## PROBLEM TO WORK ON
Reproduce every record below exactly as it appears.

## SUPPLIED RECORDS
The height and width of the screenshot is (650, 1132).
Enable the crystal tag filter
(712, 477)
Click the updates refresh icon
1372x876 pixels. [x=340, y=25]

## WORKED SOLUTION
The height and width of the screenshot is (650, 1132).
Enable the crystal tag filter
(712, 477)
Click the updates refresh icon
1372x876 pixels. [x=340, y=25]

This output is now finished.